← Back to Paper List

HALoGEN: Fantastic LLM Hallucinations and Where to Find Them

Abhilasha Ravichander, Shrusti Ghela, David Wadden, Yejin Choi
University of Washington, Google, NVIDIA
arXiv (2025)
Factuality Benchmark Pretraining KG

📝 Paper Summary

Hallucination evaluation Factuality benchmarking
HALOGEN is a comprehensive benchmark evaluating 14 LLMs across 9 domains using automated atomic fact verification, revealing high hallucination rates and classifying errors based on their presence in pretraining data.
Core Problem
Measuring LLM hallucinations is difficult due to the open-ended nature of generation and the high cost of human verification, leaving the root causes (training data vs. fabrication) largely unknown.
Why it matters:
  • Hallucinations in critical domains like code generation and scientific attribution pose security risks and spread misinformation
  • Current benchmarks often lack diversity, focusing on single domains or failing to distinguish between incorrect recollection and pure fabrication
  • Understanding whether hallucinations stem from incorrect training data or model over-generalization is essential for building trustworthy models
Concrete Example: When asked to write a Python program to 'stack columns to rows', a model might import a non-existent library (e.g., 'pandas_reshaper').
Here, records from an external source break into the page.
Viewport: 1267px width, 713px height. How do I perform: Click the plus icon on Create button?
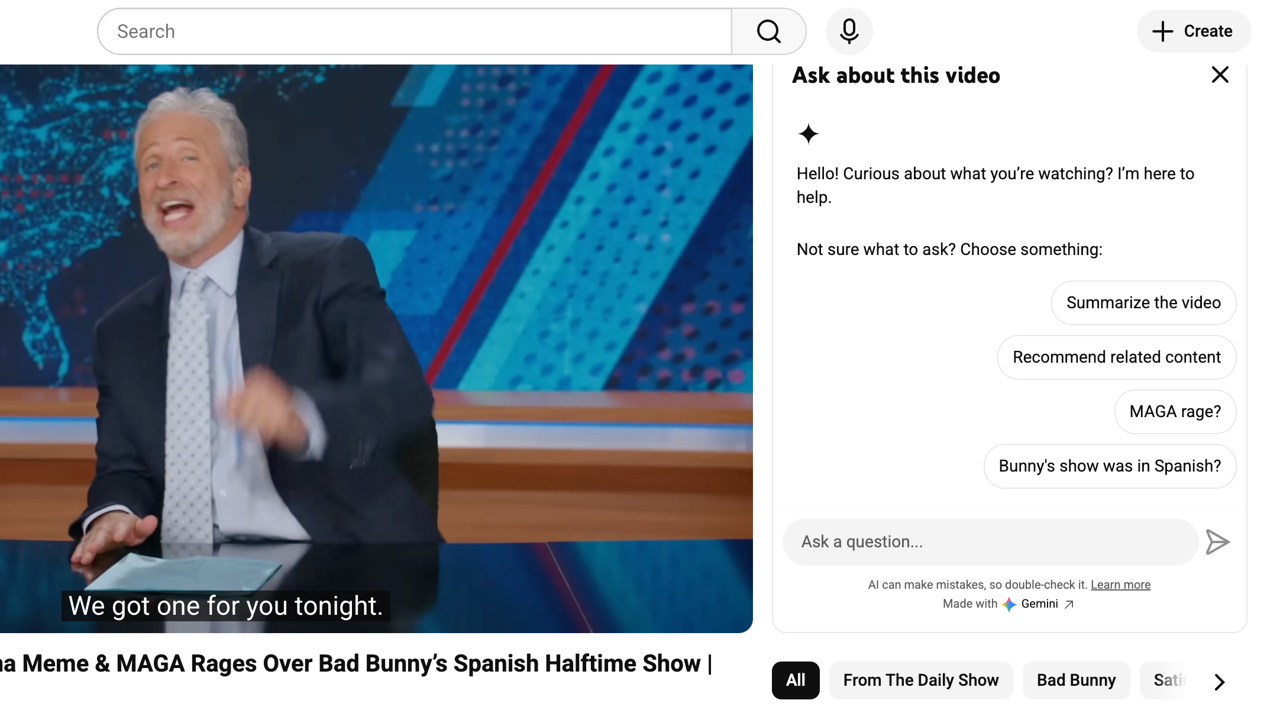pyautogui.click(x=1162, y=31)
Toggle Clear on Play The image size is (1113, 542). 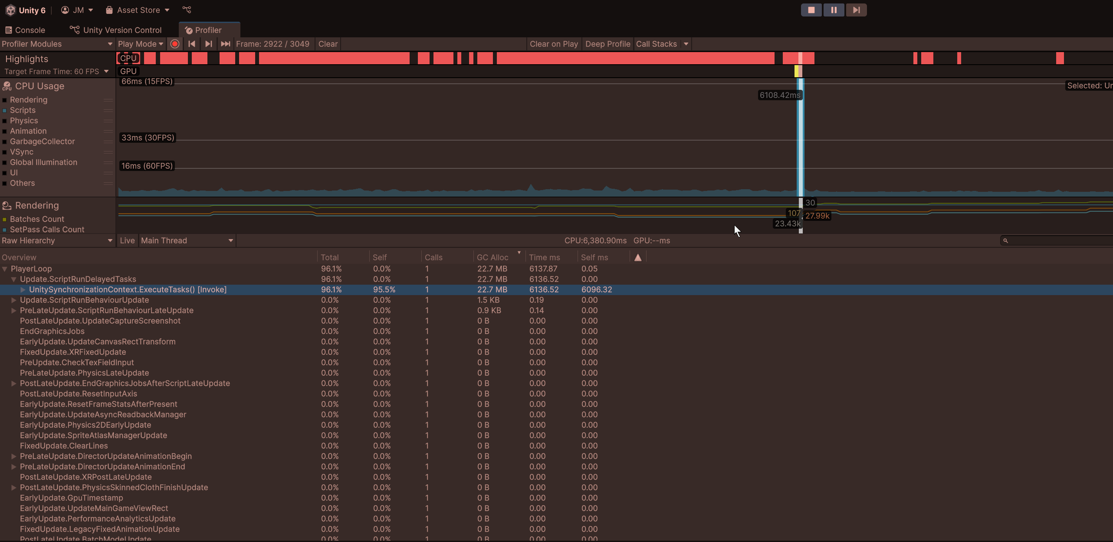[x=554, y=44]
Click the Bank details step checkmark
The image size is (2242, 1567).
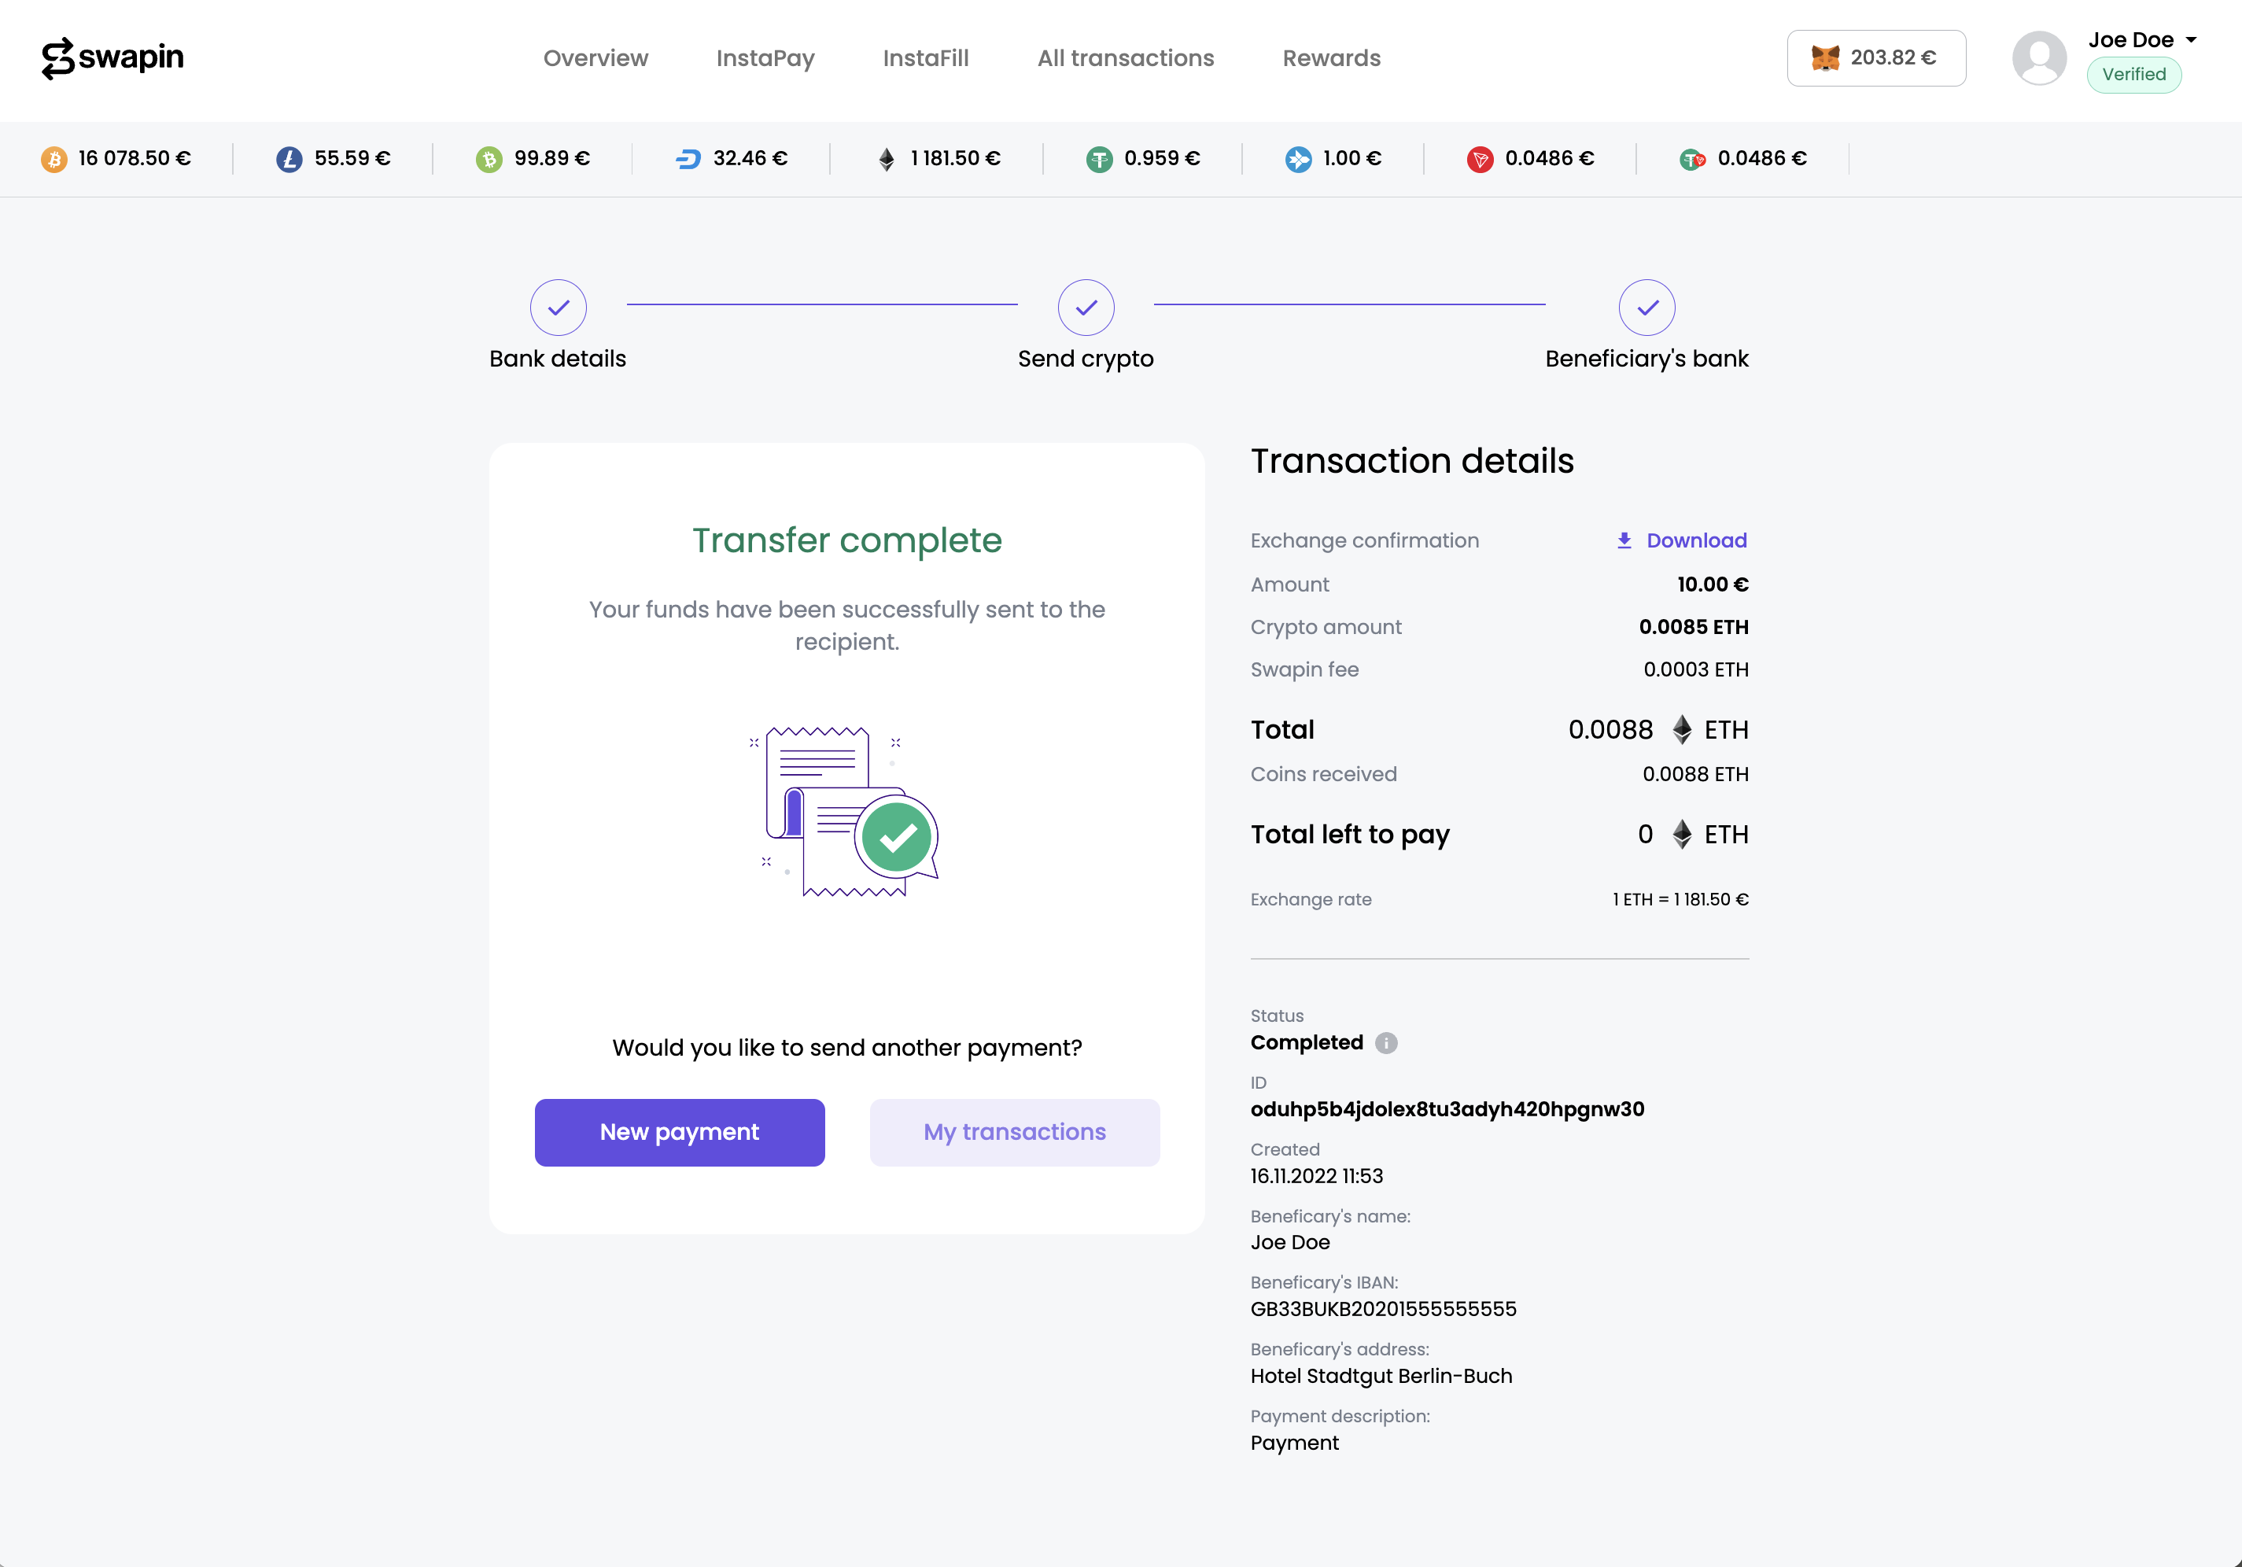(559, 308)
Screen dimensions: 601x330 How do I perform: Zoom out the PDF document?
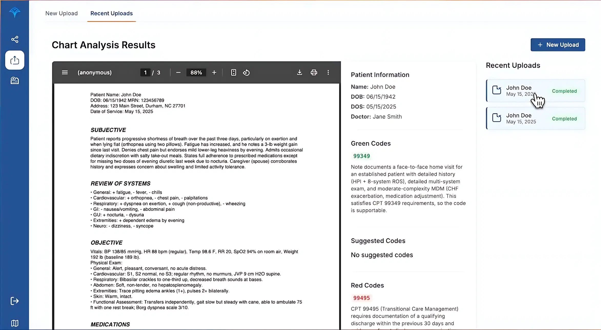(x=178, y=72)
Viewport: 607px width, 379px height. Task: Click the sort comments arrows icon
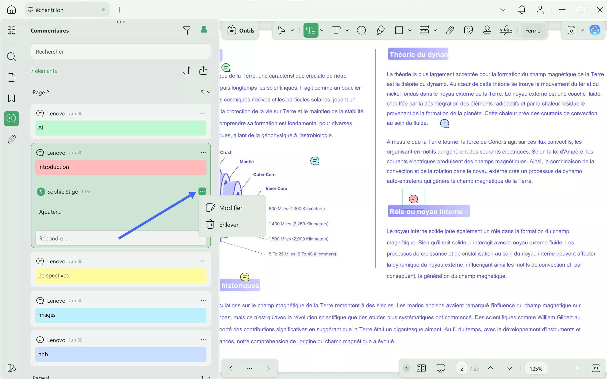tap(187, 70)
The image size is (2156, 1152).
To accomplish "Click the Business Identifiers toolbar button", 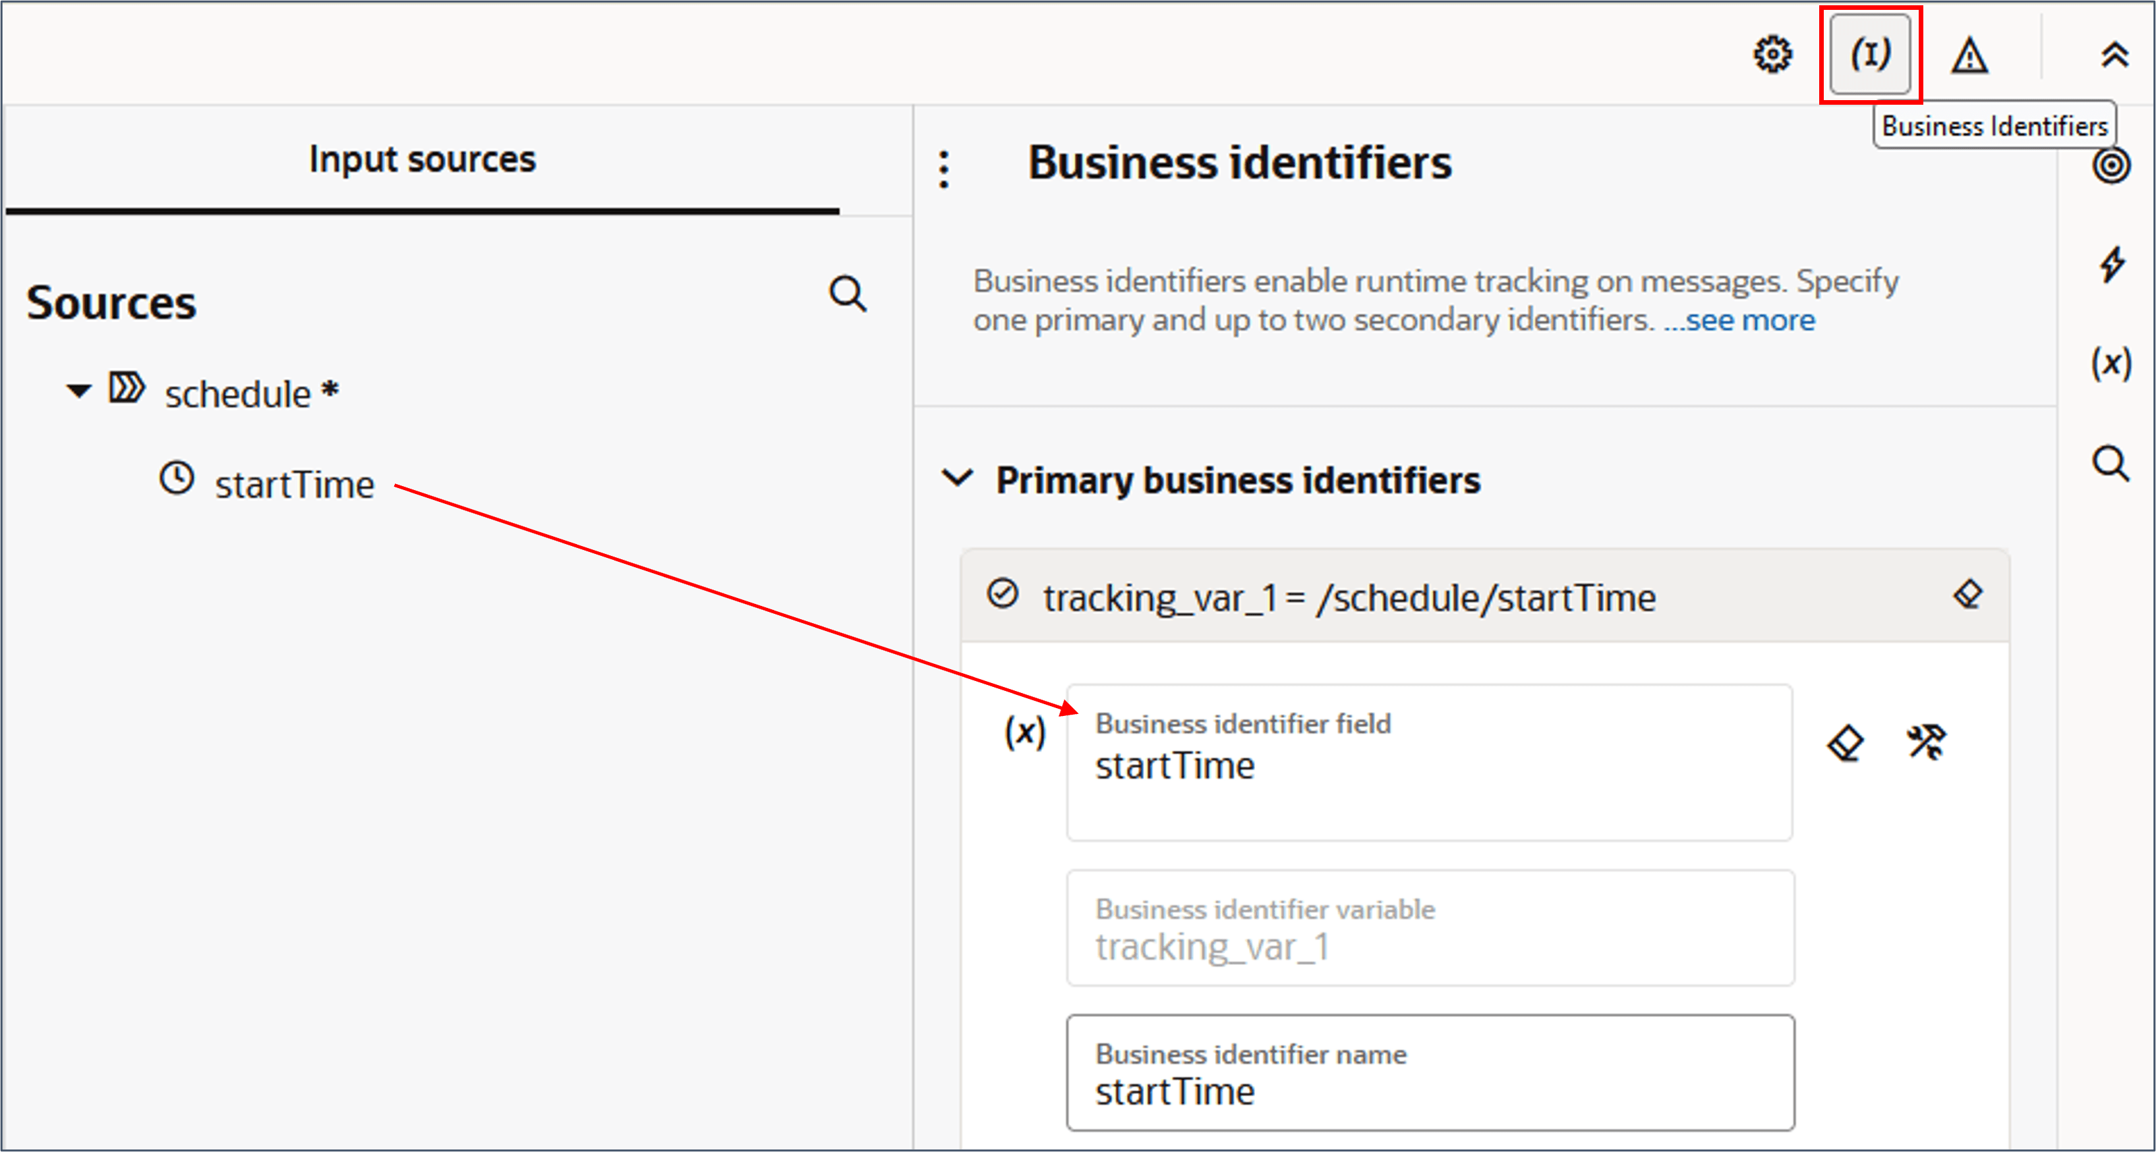I will click(1870, 55).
HALOGEN detects this by decomposing the code into import statements and verifying them against the PyPi index.
Key Novelty
HALOGEN (Evaluating Hallucinations of Generative Models)
  • A multi-domain benchmark (10k+ prompts) covering both response-based tasks (e.g., coding) and refusal-based tasks (e.g., historical meetings that never happened)
  • Automated high-precision verifiers that decompose text into atomic units (e.g., specific citations, code imports) and check them against external knowledge sources or entailment models
  • A novel taxonomy of hallucination causes: Type A (failed recall of correct training data), Type B (recollection of incorrect training data), and Type C (fabrication not in training data)
Architecture
Architecture Figure Figure 1
The HALOGEN evaluation workflow for two example domains: Code Generation and Scientific Attribution.
Evaluation Highlights
  • Even best-performing models like GPT-4 hallucinate significantly, with hallucination rates up to 86% depending on the domain
  • Models frequently fail to abstain when they should: GPT-4 answers 29% of refusal-based prompts (like false historical meetings) instead of declining
  • Hallucinated code packages often exist in pretraining data (Type B error), appearing in up to 72% of hallucinations for Llama-3-70B, whereas historical hallucinations are often fabrications (Type C)
Breakthrough Assessment
9/10
Extensive scale (150k generations), diverse domains (code, science, history), and a novel causal analysis framework linking hallucinations back to pretraining corpora make this a significant resource.
×